OKLAHOMA CITY – In September, the ‘Yes on 780 and 781’ campaign, led by Oklahomans for Criminal Justice Reform, launched the next phase of its statewide drive in the wake of Gov. Mary Fallin’s proclamation that State Questions 780 and 781 had secured November ballot status.
In wake of the news, Robert Henry, former Oklahoma Attorney General, announced his support for State Questions 780 and 781, which would pursue a smarter approach to public safety by reducing the prison population and redirecting savings toward addressing the root causes of crime with rehabilitation, treatment, and job training services.
The companion initiatives aim to return people to productive lives in their communities. Henry – a former state attorney general and U.S. Circuit Court of Appeals judge – joins a growing roster of supporters including prominent people from Oklahoma’s faith, business, health, and law enforcement communities.
“There is tremendous support for criminal justice reform in Oklahoma. Since we launched our ballot initiative effort, we have experienced an outpouring of support from across the state – within the faith community, within the business community, within the law enforcement community, and from every day Oklahomans ready to better invest in public safety,” said Kris Steele, Chair of Oklahomans for Criminal Justice Reform.
“We are proud that State Questions 780 and 781 will officially be on the November ballot, so that voters will have their say and be able to make their voices heard in November. We are also proud to count Robert Henry among our growing list of supporters.”
Henry, now president of Oklahoma City University, argued that reform is needed now more than ever.
“The overarching goal of public policy should be to protect citizens, strengthen communities, and yield a wise return on investment,” Henry wrote. “To this end, one of the most important issues facing Oklahoma is the need to reform our criminal justice system.”
Henry’s advocacy in his personal capacity adds to a growing list of prominent Oklahomans calling for a smarter approach to public safety, and further bolsters the strong support among Oklahoma voters. A joint SoonerPoll/Oklahoman survey released in August found that 75 percent of Oklahoma voters said they support State Question 780, and 71 percent of Oklahoma voters said they support State Question 781.

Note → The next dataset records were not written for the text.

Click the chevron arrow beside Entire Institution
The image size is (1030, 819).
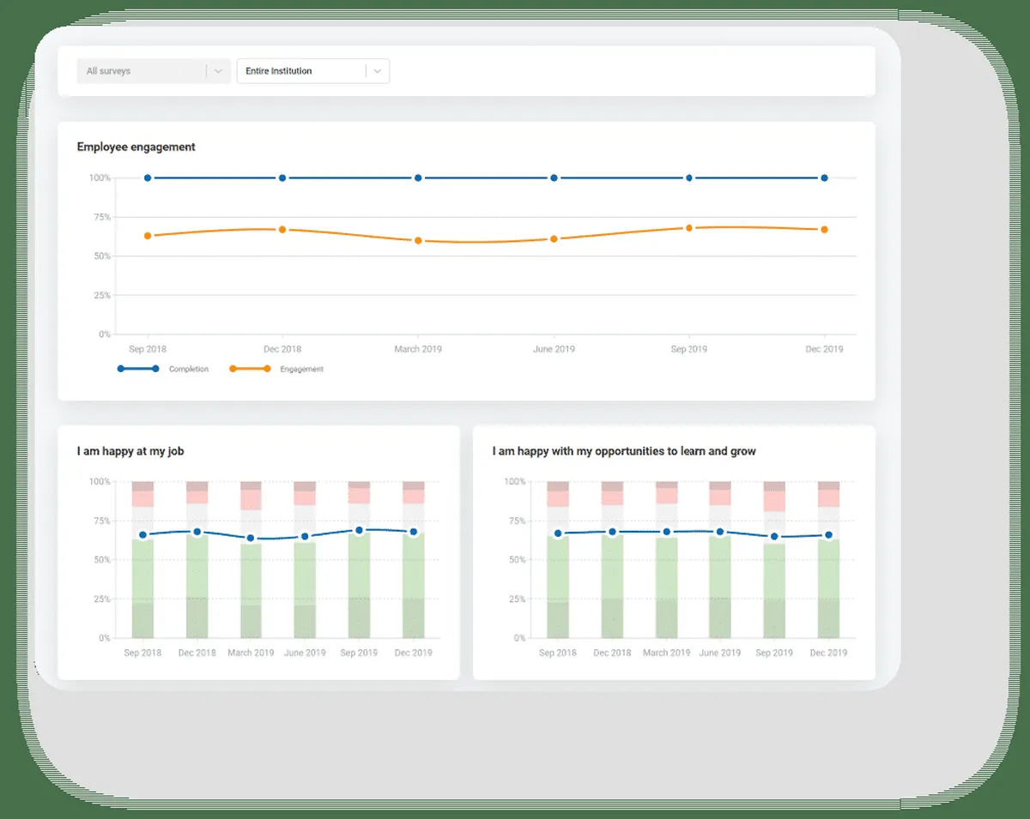click(x=378, y=71)
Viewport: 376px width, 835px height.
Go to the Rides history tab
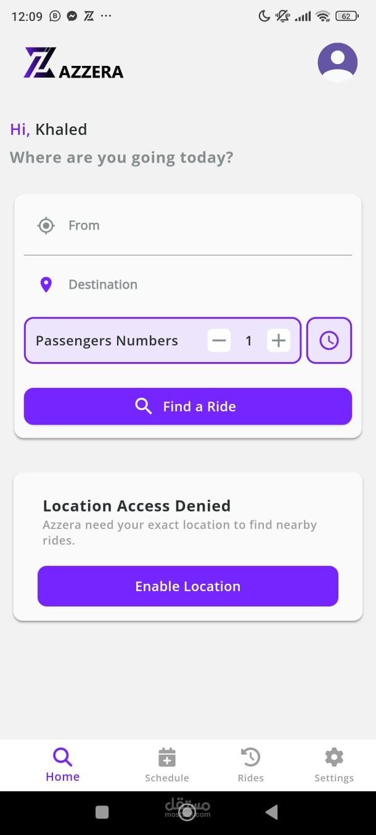click(251, 765)
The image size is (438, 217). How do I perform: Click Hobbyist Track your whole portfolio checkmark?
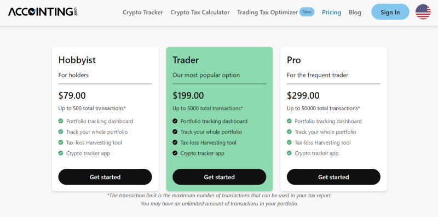coord(61,132)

These polls reinforce the findings of a strategy poll from earlier this year, which indicated that 77 percent of Oklahomans agree that someone who commits a low-level offense shouldn’t be saddled with a felony conviction that will follow them through life and prevent them from getting an education or a job, and 79 percent agree that instead of keeping these people behind bars, we should invest in programs that prevent crime and provide rehabilitation – the policies encompassed in State Questions 780 and 781.

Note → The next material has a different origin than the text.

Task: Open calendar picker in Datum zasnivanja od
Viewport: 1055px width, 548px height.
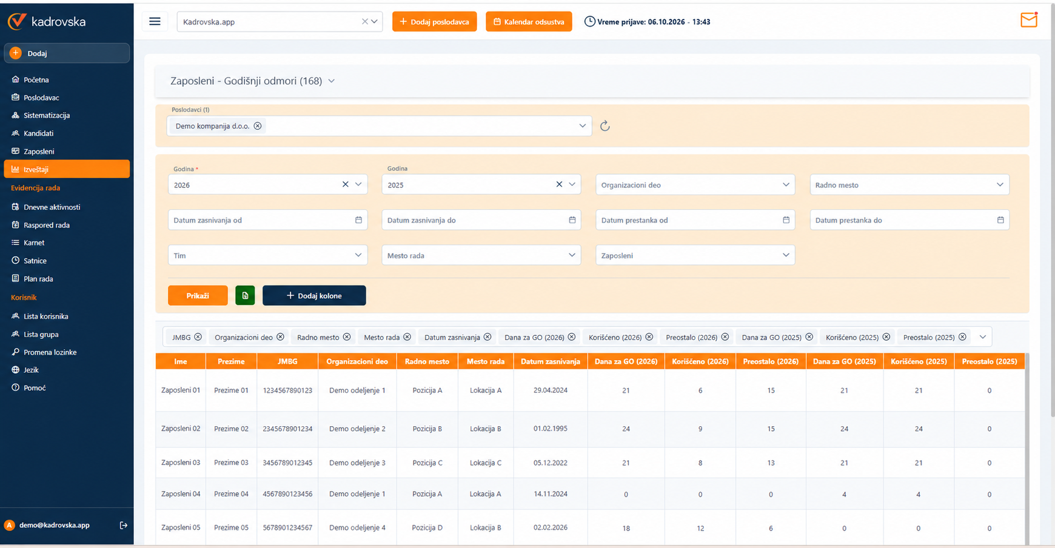Action: [358, 220]
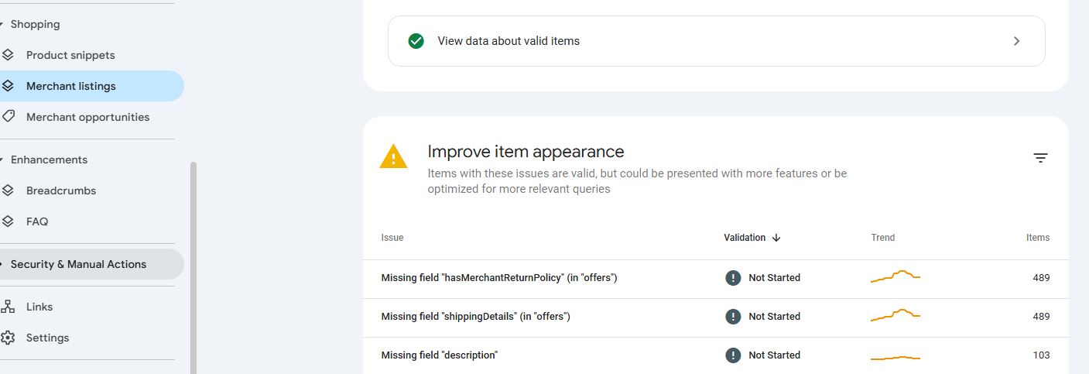Open Merchant opportunities menu item

click(x=87, y=117)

Advocates stress the Need for Reform
Oklahoma has the highest incarceration rate for women and the second-highest overall incarceration rate in the country, which costs taxpayers nearly $500 million annually. This annual cost drains significant resources and investment from necessary rehabilitation and training programs, which ultimately enhance public safety. As the state’s prison population continues to grow – increasing by 12 percent between 2009 and 2014 – so does its price tag, which has increased by 172 percent in the past two decades.
State Questions 780 and 781
Through these two measures the coalition is working to pursue sentencing reforms for certain low-level offenses, which trigger cost savings to be invested in evidence-based programs found effective in reducing crime and keeping communities safe.
S.Q. 780 reclassifies certain nonviolent offenses, like drug possession and low-level property offenses, as misdemeanors instead of felonies. By reclassifying these offenses, Oklahoma is able to trigger cost savings from decreased corrections spending. Question 781 invests those cost savings into addressing the root causes of crime through rehabilitation programs to treat drug addiction and mental health conditions that often contribute to criminal behavior and go untreated in prison, and education and job training programs to help people find employment, and avoid going back to prison.
Removing the felony conviction for individuals battling addiction and mental illness and redirecting costs savings back to counties for treatment, education and job training services represent logical next steps toward building on and strengthening the reforms signed into law.